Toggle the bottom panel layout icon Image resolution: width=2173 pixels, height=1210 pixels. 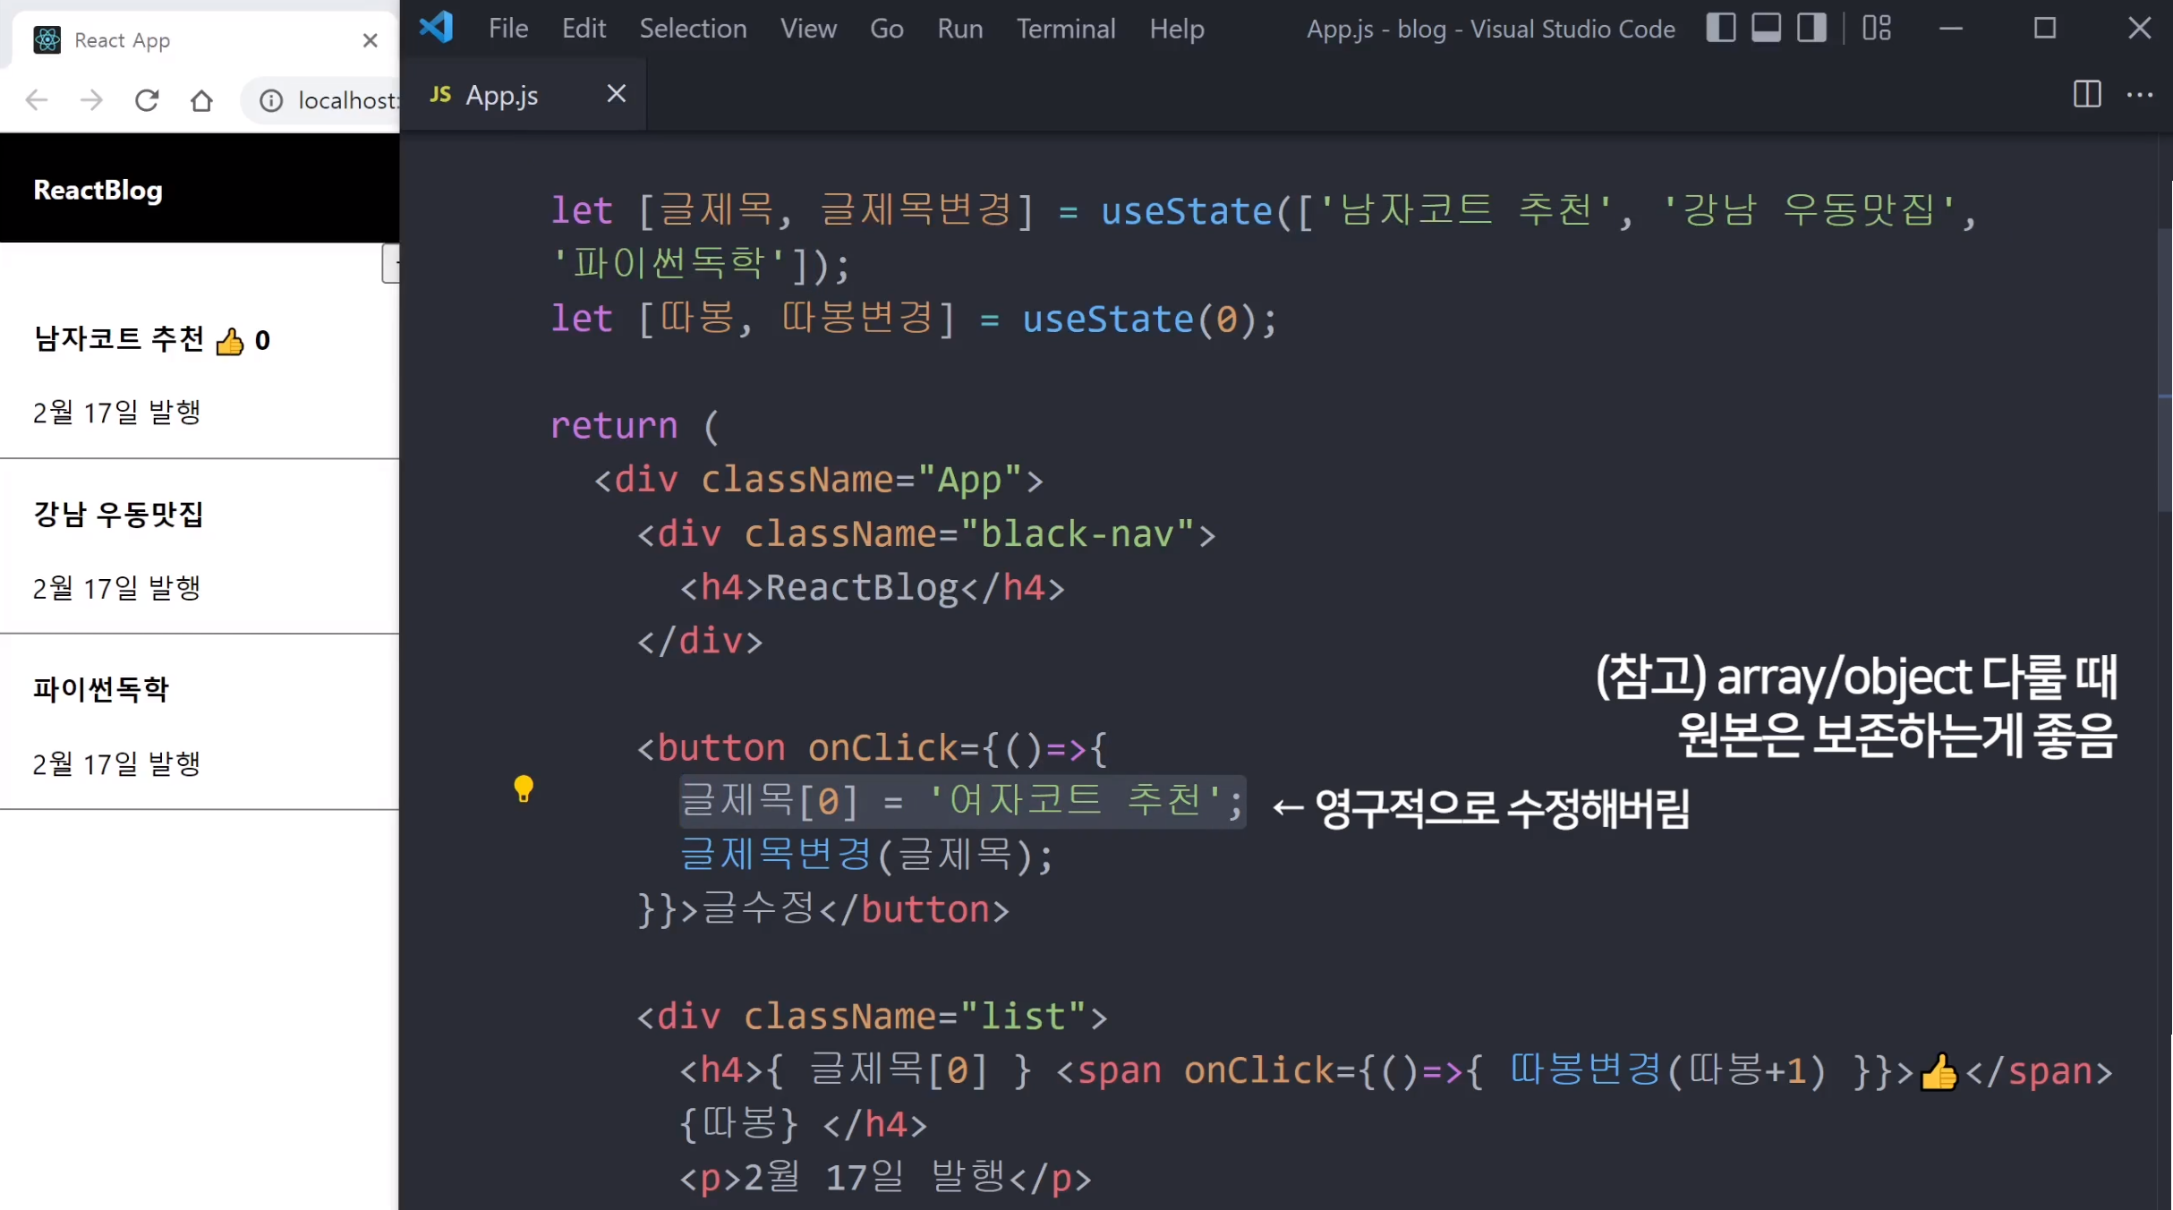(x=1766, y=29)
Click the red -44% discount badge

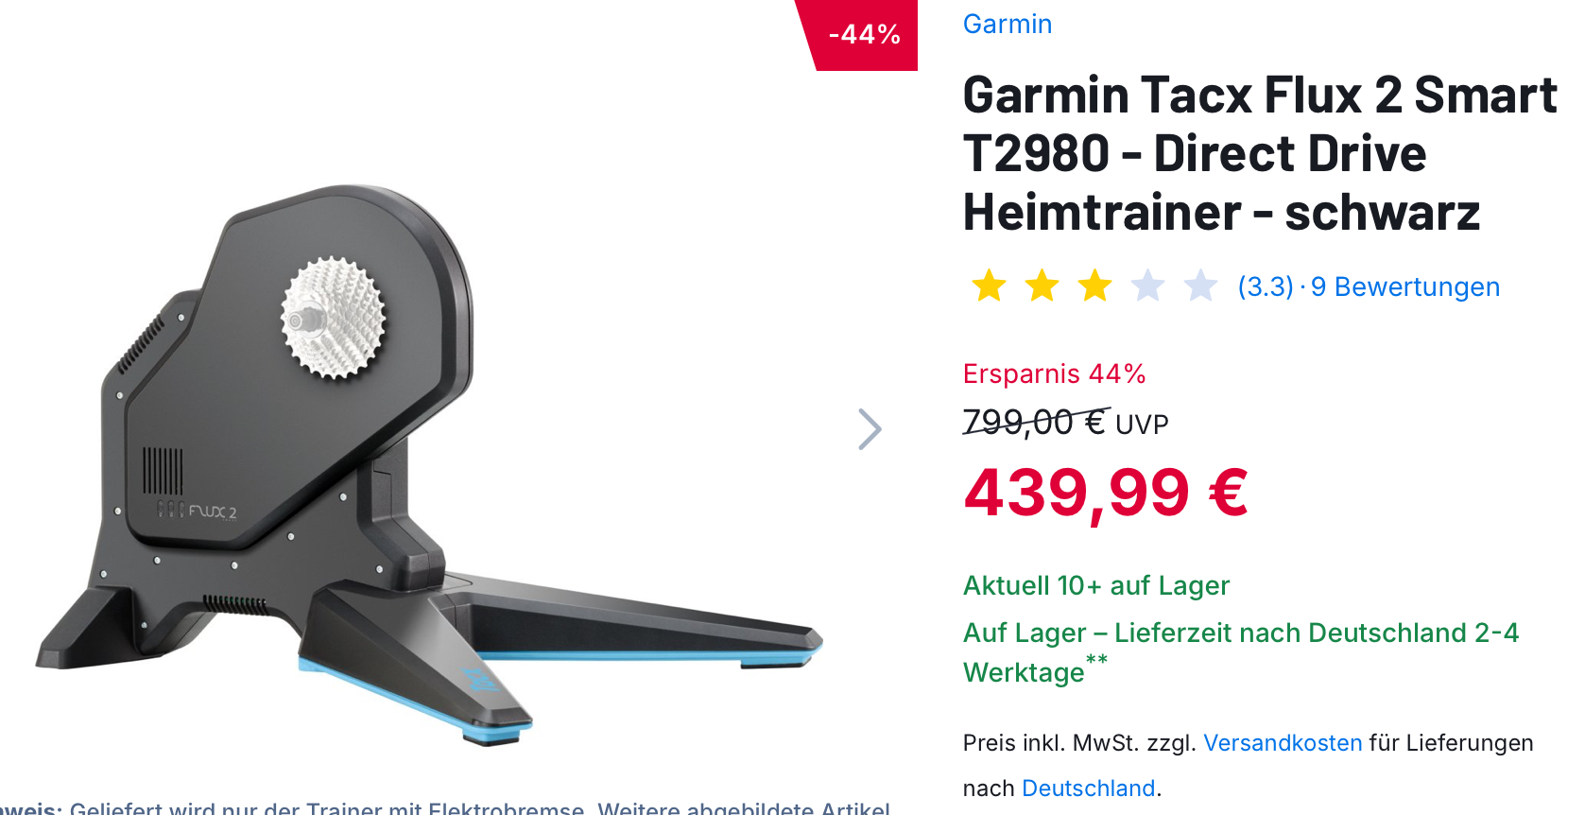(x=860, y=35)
--------------------------------------------------
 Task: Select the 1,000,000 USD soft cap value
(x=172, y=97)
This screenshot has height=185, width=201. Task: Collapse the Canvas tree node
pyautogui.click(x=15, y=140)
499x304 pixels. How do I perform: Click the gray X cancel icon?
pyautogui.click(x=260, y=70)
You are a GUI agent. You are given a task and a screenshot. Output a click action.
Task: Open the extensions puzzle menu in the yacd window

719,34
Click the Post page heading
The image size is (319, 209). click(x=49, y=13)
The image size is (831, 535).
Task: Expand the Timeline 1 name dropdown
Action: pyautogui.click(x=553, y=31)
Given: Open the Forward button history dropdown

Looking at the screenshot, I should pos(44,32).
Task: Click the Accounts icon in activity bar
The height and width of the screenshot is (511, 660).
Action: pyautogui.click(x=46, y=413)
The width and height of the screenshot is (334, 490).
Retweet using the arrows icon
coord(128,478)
--------------------------------------------------
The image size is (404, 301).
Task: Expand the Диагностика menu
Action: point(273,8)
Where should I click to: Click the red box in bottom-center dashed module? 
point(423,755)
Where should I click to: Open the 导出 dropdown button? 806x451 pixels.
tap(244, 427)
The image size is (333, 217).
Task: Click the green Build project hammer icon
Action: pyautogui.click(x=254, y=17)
--------------------------------------------------
- [GIVEN PROBLEM]:
Copy every line of the records exactly, from the line containing "Where should I click to: Click" down to the line containing "Action: pyautogui.click(x=254, y=17)", both included.

- [EXERCISE SOLUTION]:
Where should I click to: Click the red box in bottom-center dashed module? 
point(423,755)
Where should I click to: Open the 导出 dropdown button? 806x451 pixels.
tap(244, 427)
The image size is (333, 217).
Task: Click the green Build project hammer icon
Action: pyautogui.click(x=254, y=17)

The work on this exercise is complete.